---------- Отрывок

Но как репрезентировать вечное и неизменное посреди всего этого хаоса? Поскольку натурализм и реализм оказались неадекватны этой задаче, художнику, архитектору и писателю пришлось искать для ее решения некий особый путь. Поэтому модернизм с самого начала стал заниматься языком, обнаруживая некоторые особые способы представления вечных истин. Личное достижение художника зависело от новшества в языке и способах репрезентации, и в результате модернистское творение, как отмечает Ланн, «зачастую нарочно обнажает свою собственную реальность как конструкции или искусственного объекта», тем самым трансформируя большую часть искусства в «автореферентный конструкт, а не в зеркало социума» [Lunn, 1985, p. 41]. Писатели вроде Джеймса Джойса и Марселя Пруста, поэты вроде Стефана Малларме и Луи Арагона, художники вроде Эдуарда Мане, Камиля Писсарро, Джексона Поллока – все они демонстрировали недюжинную озабоченность созданием новых кодов, смыслов и метафорических аллюзий в языках, которые конструировали. Но если мир действительно был мимолетным, эфемерным и хаотичным, в таком случае художник именно по этой причине должен был представлять вечное посредством моментального эффекта, используя «внезапные, неожиданные действия и попирая ожидаемую неразрывность» принципиально важные для того, чтобы вдолбить послание, которое он стремился донести.

--------------------
---------- Записанные данные

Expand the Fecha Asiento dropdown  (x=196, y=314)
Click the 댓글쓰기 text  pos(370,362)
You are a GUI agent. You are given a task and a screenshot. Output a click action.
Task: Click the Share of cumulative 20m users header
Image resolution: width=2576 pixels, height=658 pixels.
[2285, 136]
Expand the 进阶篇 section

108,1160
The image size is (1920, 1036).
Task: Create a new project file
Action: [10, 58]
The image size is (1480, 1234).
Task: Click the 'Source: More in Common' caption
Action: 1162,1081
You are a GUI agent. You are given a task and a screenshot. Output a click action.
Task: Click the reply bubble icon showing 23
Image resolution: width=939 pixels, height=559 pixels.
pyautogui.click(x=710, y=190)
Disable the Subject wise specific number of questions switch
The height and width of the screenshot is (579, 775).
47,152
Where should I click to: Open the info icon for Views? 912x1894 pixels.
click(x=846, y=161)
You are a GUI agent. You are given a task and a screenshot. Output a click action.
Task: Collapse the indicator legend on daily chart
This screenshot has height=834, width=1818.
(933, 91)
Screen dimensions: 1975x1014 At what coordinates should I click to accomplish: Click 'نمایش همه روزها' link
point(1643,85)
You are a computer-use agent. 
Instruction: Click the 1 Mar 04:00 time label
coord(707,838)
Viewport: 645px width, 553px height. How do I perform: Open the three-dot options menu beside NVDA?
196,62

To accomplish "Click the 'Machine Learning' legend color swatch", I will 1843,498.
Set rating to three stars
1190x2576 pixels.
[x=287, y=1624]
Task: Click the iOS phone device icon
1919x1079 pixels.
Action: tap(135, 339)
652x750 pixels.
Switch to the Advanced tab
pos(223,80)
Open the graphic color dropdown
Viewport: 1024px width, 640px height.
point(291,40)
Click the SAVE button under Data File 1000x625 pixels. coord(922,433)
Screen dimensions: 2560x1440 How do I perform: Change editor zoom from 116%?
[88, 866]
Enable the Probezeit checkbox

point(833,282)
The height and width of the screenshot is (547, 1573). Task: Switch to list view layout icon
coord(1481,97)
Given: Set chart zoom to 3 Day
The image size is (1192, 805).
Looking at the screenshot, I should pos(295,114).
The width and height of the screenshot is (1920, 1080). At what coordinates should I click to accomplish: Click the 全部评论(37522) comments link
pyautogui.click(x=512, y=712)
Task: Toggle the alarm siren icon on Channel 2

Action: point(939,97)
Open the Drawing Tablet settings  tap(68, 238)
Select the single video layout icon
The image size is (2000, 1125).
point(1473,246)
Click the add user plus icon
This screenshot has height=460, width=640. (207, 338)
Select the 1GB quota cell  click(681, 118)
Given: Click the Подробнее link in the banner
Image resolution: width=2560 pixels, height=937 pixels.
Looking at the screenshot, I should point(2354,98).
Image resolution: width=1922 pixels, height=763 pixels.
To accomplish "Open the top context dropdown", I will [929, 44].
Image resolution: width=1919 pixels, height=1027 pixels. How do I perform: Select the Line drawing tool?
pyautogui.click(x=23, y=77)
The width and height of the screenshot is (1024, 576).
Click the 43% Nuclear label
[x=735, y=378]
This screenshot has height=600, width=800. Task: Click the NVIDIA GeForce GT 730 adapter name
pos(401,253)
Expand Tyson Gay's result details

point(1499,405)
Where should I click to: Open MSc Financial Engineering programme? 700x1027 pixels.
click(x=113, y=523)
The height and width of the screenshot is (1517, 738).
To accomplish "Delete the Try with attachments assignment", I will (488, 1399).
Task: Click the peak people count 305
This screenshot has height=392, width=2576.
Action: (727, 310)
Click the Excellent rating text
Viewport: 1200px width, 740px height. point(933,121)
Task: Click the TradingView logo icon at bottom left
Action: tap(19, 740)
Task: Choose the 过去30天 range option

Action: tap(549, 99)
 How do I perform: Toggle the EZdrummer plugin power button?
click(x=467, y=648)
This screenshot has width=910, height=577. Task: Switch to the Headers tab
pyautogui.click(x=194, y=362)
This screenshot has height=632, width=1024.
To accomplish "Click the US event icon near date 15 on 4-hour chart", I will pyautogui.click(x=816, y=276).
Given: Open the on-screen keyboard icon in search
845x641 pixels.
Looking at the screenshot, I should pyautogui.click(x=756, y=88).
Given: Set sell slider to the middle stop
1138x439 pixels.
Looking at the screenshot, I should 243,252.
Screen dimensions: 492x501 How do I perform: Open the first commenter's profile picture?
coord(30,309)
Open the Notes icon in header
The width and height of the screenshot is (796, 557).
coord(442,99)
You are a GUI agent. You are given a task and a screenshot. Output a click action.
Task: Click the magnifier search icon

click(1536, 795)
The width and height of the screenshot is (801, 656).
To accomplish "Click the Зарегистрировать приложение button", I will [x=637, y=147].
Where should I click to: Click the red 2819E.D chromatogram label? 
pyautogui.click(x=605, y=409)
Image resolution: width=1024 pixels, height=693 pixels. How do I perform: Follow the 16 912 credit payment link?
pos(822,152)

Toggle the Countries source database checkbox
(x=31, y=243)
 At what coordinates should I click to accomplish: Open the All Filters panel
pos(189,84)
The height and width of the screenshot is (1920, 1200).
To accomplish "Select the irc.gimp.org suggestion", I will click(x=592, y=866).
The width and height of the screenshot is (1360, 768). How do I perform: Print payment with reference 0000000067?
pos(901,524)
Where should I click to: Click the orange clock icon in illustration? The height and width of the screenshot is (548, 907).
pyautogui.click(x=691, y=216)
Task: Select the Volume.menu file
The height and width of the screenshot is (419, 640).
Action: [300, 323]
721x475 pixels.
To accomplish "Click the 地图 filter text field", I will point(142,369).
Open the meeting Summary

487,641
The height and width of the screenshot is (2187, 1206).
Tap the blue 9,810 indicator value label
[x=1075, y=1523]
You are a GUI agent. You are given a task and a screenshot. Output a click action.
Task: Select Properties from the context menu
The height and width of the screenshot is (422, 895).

--------------------

■ **Задание A**
Переведите на английский предложение из отрывка: «Поэтому модернизм с самого начала стал заниматься языком, обнаруживая некоторые особые способы представления вечных истин».
■ **Задание B**
Ответьте по отрывку:
(i) Какие два направления оказались неадекватны задаче репрезентации вечного?
(ii) От чего зависело личное достижение художника?
(iii) Каких поэтов называет отрывок?
Эти данные для работы не понадобятся.

■ **Правильный ответ A**
Therefore, from the very beginning modernism took up language, discovering certain special ways of representing eternal truths.

■ **Правильный ответ B**
(i) Натурализм и реализм.
(ii) От новшества в языке и способах репрезентации.
(iii) Стефана Малларме и Луи Арагона.